Os três primeiros tiveram uma taxa de eficácia superior a 90%, que foi considerada ótima. Já no caso de AstraZeneca/Universidade Oxford, justamente a aposta do Ministério da Saúde, houve um erro na condução dos testes clínicos. Isso levantou algumas dúvidas sobre os resultados e pode atrasar um pouco a sua chegada.

Armazenamento das doses numa temperatura muito baixa é o principal entrave do uso da vacina de Pfizer/BioNTech no Brasil
Armazenamento das doses numa temperatura muito baixa é o principal entrave do uso da vacina de Pfizer/BioNTech no Brasil
Foto: FrankyDeMeyer/Getty Images / BBC News Brasil

Quando esse trabalho científico está concluído e atingiu seus objetivos, os documentos e relatórios são enviados às agências regulatórias, que avaliam a solidez daquelas informações e decidem se a vacina poderá ser usada ou não em determinado local. Foi o que aconteceu hoje no Reino Unido, o primeiro país a dar sinal verde a uma vacina contra a covid-19 no mundo.
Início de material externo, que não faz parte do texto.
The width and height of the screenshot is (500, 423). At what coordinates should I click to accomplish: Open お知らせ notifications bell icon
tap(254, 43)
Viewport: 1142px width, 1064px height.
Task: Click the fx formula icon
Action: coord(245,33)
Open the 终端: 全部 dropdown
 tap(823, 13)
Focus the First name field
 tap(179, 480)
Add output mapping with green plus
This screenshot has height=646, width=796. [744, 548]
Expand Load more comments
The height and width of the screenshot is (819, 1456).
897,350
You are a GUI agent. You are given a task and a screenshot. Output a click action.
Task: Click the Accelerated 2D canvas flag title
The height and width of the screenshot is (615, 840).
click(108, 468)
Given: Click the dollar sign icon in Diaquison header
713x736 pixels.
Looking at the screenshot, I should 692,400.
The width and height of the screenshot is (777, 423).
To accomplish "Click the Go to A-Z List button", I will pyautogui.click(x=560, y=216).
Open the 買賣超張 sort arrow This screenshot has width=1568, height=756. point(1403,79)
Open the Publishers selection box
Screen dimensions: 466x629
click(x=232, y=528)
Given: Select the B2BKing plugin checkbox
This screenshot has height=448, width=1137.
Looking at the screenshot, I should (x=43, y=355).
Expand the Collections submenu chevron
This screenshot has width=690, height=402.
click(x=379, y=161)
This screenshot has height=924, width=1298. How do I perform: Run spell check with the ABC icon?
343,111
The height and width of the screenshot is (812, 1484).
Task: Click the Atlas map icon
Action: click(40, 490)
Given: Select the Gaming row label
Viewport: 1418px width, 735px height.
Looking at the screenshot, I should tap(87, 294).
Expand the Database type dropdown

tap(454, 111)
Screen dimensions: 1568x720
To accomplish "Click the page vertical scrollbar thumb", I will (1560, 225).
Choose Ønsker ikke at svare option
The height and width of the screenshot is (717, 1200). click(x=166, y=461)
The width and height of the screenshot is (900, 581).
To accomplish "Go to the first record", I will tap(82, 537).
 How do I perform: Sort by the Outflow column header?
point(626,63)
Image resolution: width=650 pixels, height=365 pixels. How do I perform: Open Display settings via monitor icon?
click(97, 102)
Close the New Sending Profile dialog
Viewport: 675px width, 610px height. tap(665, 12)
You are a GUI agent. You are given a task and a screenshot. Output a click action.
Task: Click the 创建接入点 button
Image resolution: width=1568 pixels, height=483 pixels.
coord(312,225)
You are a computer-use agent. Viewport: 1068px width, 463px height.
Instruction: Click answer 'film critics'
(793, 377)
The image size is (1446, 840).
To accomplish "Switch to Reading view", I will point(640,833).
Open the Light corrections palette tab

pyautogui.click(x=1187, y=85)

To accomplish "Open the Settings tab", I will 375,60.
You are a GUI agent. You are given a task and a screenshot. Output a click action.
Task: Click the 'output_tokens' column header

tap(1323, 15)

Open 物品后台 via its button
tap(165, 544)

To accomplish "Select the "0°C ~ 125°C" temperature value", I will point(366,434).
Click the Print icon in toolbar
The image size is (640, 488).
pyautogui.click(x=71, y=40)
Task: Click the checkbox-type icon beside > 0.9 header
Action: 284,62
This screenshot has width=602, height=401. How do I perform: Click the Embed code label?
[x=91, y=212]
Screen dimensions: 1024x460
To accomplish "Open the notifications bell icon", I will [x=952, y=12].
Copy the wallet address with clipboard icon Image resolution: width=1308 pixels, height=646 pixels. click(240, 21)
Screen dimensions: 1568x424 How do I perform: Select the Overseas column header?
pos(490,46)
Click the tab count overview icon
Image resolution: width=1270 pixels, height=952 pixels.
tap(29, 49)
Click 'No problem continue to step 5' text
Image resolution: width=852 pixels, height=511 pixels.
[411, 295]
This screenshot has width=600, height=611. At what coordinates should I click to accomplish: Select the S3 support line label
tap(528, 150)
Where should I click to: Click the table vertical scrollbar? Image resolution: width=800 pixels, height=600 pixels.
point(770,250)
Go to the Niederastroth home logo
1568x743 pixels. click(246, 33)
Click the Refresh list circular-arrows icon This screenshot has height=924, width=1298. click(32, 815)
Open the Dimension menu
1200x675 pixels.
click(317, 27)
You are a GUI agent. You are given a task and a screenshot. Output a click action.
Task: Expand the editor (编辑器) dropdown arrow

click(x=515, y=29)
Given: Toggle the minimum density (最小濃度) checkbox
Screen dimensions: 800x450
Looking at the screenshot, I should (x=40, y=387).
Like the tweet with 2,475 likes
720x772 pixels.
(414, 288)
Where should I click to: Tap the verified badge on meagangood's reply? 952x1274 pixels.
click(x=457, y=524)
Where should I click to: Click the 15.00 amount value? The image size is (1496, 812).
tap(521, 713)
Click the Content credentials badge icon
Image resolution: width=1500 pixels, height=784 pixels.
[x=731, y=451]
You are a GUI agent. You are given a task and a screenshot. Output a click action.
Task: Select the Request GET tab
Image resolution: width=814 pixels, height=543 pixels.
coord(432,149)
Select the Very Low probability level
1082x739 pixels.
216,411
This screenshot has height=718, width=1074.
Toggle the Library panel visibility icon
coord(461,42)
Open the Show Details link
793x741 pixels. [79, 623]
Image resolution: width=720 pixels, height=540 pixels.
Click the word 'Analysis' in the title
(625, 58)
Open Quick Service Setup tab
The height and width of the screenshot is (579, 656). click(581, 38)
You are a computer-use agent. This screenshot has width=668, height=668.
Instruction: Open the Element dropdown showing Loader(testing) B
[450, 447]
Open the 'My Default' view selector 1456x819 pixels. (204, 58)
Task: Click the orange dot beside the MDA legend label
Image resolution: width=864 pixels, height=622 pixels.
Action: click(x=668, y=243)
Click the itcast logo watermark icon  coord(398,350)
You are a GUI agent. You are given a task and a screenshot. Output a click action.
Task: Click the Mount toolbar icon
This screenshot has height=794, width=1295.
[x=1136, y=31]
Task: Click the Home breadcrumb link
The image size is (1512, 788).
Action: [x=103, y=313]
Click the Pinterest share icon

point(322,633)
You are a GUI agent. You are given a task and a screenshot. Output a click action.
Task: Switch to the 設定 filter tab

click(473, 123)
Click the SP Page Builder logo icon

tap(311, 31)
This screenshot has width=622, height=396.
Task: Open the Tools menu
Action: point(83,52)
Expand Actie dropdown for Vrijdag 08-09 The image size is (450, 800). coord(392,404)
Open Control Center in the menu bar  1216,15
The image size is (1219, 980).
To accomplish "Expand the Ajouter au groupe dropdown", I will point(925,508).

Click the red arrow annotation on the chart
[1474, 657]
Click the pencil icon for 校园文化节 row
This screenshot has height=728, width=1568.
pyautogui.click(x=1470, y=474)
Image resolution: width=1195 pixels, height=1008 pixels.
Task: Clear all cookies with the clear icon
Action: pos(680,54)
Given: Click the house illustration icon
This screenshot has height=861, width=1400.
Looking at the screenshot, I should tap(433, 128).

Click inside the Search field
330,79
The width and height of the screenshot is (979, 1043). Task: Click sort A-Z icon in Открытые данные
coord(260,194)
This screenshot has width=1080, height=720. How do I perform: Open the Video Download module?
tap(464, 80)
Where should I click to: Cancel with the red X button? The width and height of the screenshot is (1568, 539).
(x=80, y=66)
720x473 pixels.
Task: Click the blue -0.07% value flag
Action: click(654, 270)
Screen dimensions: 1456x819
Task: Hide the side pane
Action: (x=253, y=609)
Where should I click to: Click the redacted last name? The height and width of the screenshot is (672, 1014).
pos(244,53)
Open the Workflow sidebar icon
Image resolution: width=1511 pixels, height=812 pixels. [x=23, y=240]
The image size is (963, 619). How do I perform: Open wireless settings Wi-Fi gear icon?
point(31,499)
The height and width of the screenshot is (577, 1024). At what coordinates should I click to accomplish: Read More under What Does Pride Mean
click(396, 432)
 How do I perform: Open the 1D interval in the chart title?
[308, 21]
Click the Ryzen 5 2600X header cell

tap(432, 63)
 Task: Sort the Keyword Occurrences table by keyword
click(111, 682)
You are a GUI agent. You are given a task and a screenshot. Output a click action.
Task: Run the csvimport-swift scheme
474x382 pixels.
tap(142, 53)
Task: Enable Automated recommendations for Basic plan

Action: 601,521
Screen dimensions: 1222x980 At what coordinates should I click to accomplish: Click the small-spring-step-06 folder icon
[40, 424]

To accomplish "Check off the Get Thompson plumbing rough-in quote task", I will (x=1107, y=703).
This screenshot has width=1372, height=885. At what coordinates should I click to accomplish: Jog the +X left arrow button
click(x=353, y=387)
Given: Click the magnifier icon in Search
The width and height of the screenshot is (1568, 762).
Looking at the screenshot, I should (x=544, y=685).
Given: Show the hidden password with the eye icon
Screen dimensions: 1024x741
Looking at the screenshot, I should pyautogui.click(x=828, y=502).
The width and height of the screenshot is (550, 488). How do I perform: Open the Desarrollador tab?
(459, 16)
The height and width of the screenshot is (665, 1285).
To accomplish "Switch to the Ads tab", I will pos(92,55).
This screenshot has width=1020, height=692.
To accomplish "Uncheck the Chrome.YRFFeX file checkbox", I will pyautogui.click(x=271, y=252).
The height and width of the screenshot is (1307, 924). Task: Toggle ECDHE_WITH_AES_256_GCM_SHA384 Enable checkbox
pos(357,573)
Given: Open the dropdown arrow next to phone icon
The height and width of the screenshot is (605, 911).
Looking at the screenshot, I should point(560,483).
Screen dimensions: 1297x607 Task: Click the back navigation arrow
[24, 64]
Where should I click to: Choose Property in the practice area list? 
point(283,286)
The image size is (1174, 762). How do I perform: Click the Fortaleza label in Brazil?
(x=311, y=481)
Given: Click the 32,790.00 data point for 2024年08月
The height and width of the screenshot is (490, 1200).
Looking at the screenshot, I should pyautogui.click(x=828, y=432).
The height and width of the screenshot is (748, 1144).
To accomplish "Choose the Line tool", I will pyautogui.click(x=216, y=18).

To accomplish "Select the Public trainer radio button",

No Brasil, o órgão responsável por esse processo é a Anvisa.

Feita a liberação, o imunizante pode finalmente ser importado ou fabricado e distribuído para finalmente ser aplicado nas pessoas.

Diante das últimas informações, o clima por enquanto é de indefinição: ainda não sabemos quais das vacinas serão realmente utilizadas no país. Isso vai depender do avançar das pesquisas e, claro, da negociação que será conduzida a partir de agora pelo Ministério da Saúde.